START Task data

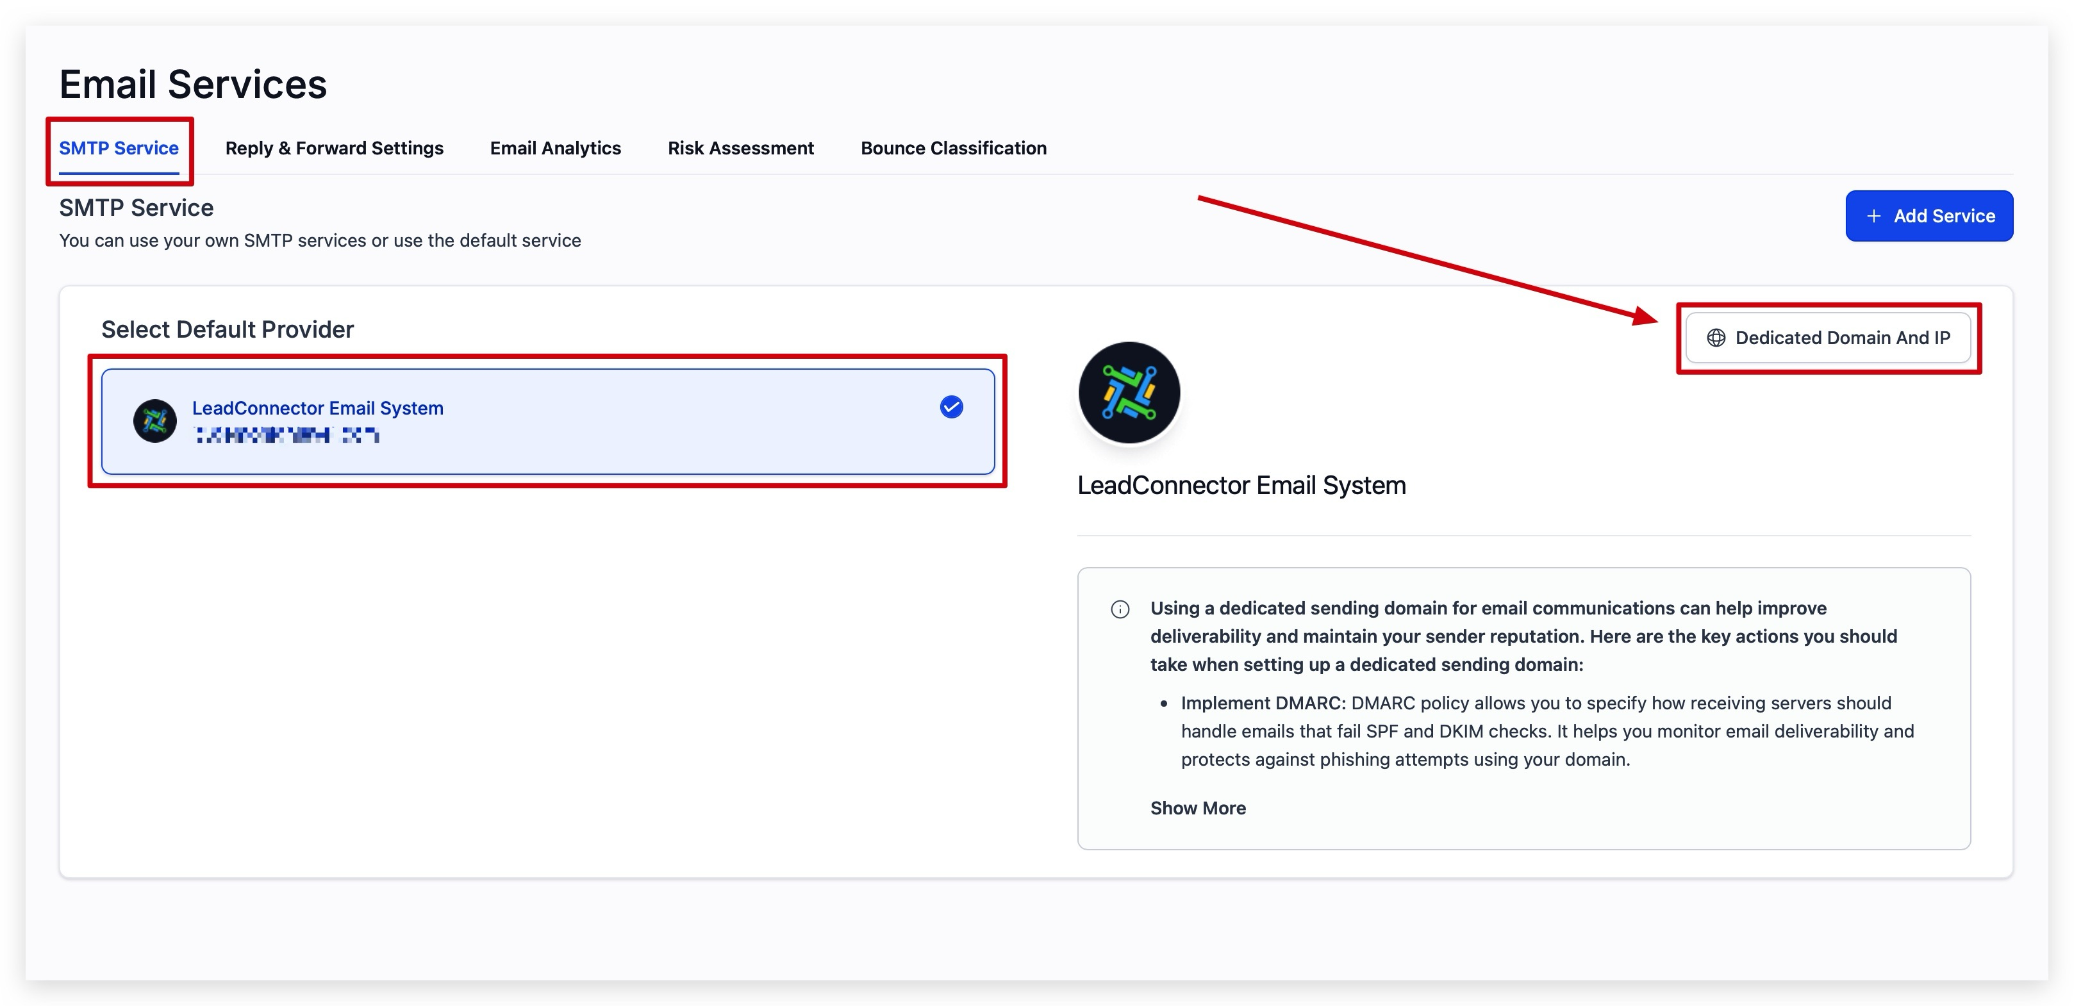This screenshot has height=1006, width=2074.
Task: Click the Email Services page title
Action: coord(193,85)
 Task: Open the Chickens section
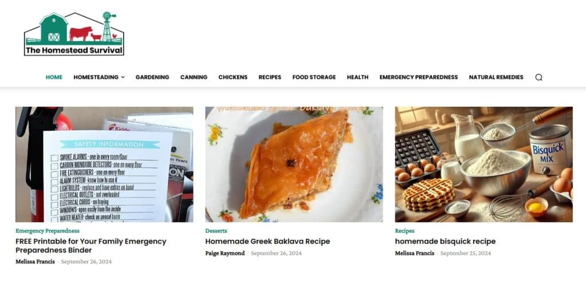click(x=233, y=77)
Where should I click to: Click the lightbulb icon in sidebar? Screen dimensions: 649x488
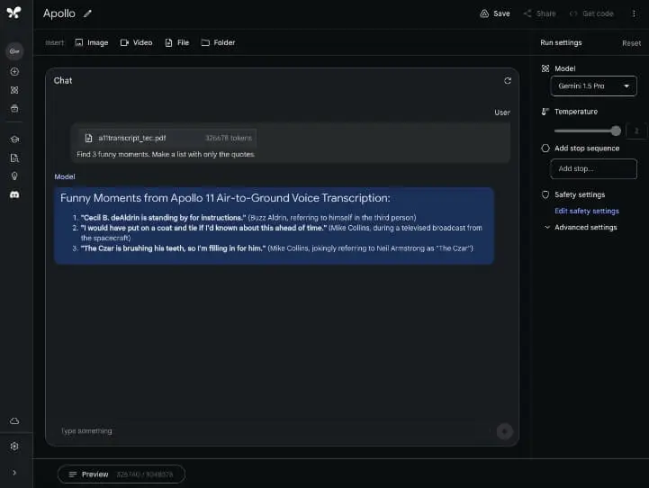[14, 176]
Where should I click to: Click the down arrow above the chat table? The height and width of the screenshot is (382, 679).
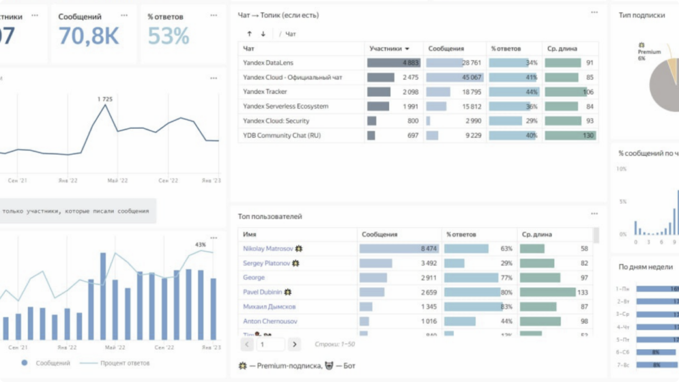point(263,34)
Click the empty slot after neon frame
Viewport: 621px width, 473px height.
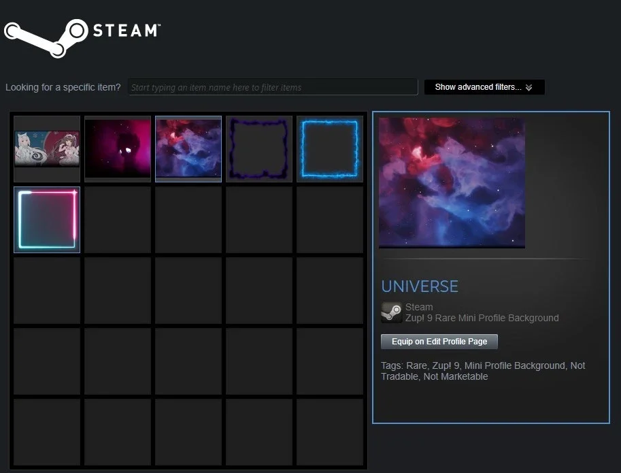(x=118, y=219)
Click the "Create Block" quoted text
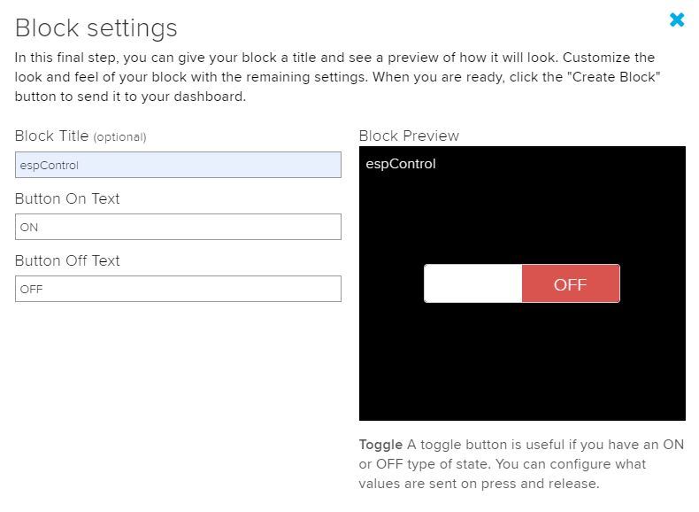Viewport: 699px width, 512px height. point(613,77)
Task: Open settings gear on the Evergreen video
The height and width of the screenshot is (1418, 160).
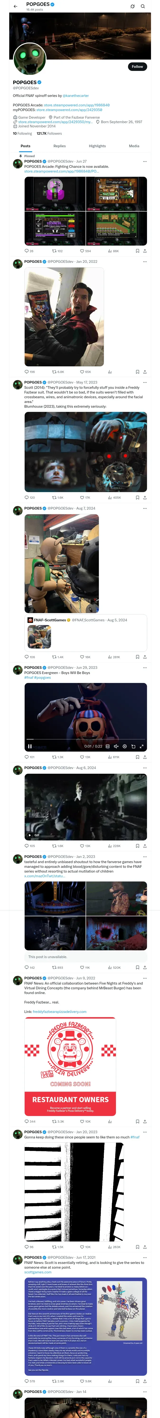Action: pos(125,746)
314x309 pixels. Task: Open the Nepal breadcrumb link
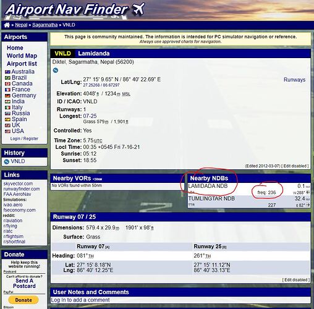coord(21,25)
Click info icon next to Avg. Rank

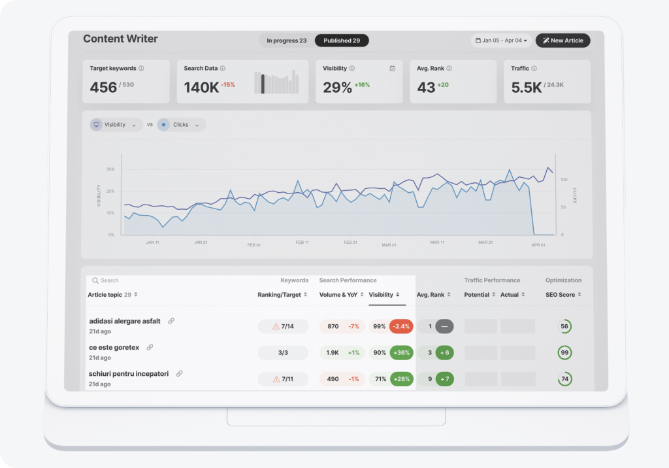[x=449, y=69]
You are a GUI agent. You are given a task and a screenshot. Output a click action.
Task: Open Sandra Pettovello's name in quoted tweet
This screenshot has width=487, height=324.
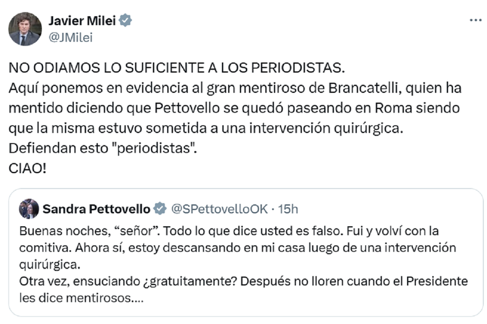96,209
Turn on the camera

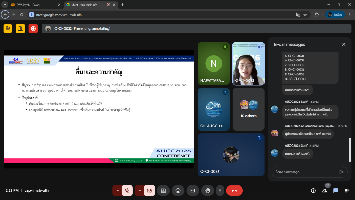pos(149,190)
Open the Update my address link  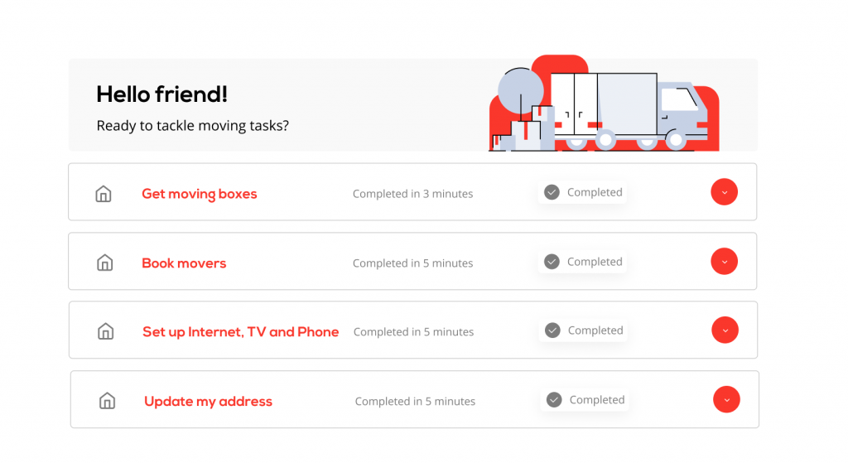click(208, 402)
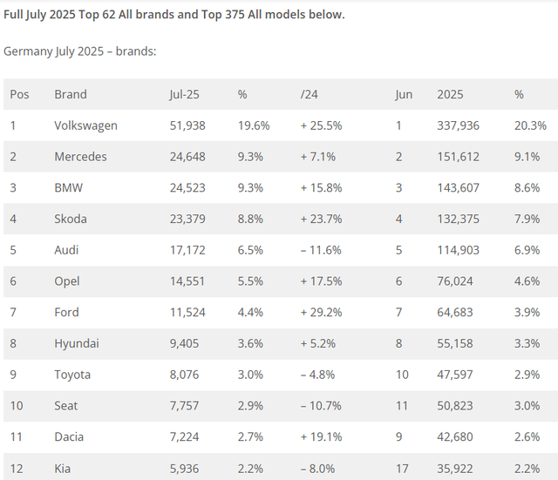The width and height of the screenshot is (558, 480).
Task: Select Volkswagen's 51,938 sales figure
Action: pyautogui.click(x=187, y=125)
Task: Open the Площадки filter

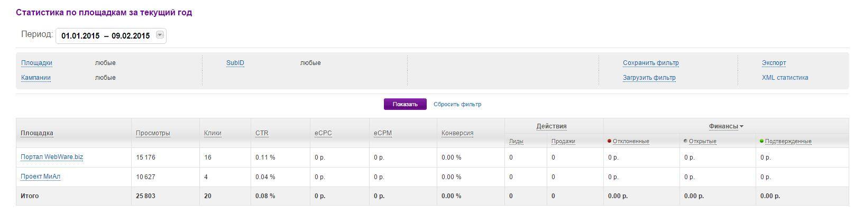Action: tap(36, 63)
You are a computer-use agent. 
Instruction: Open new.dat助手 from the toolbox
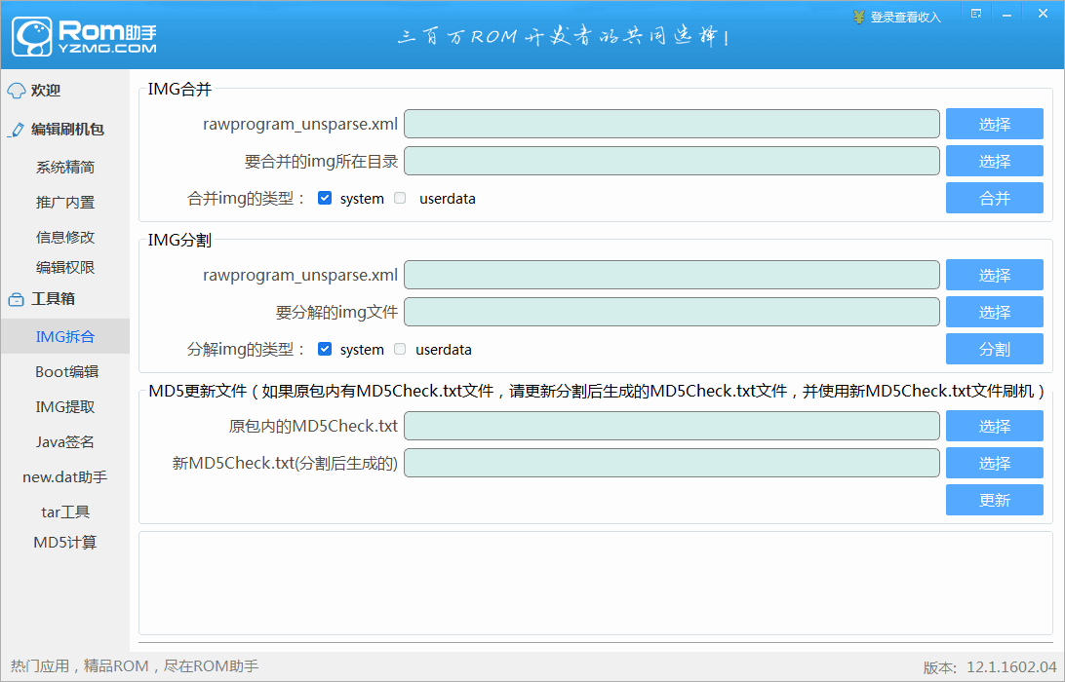click(x=65, y=477)

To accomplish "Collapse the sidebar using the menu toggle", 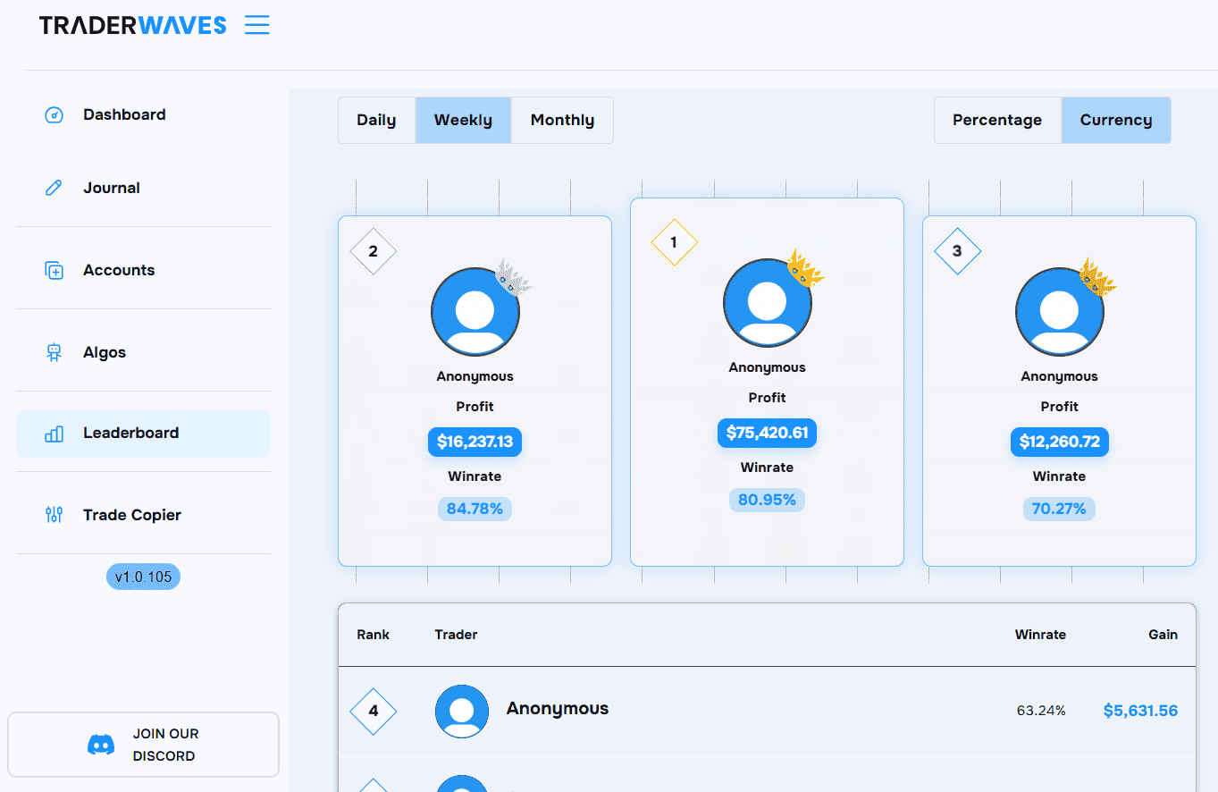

END Task data

- **What to work on**: For the listing above, say how many lines hold the string "agent". Give only that number.

- **Output**: 2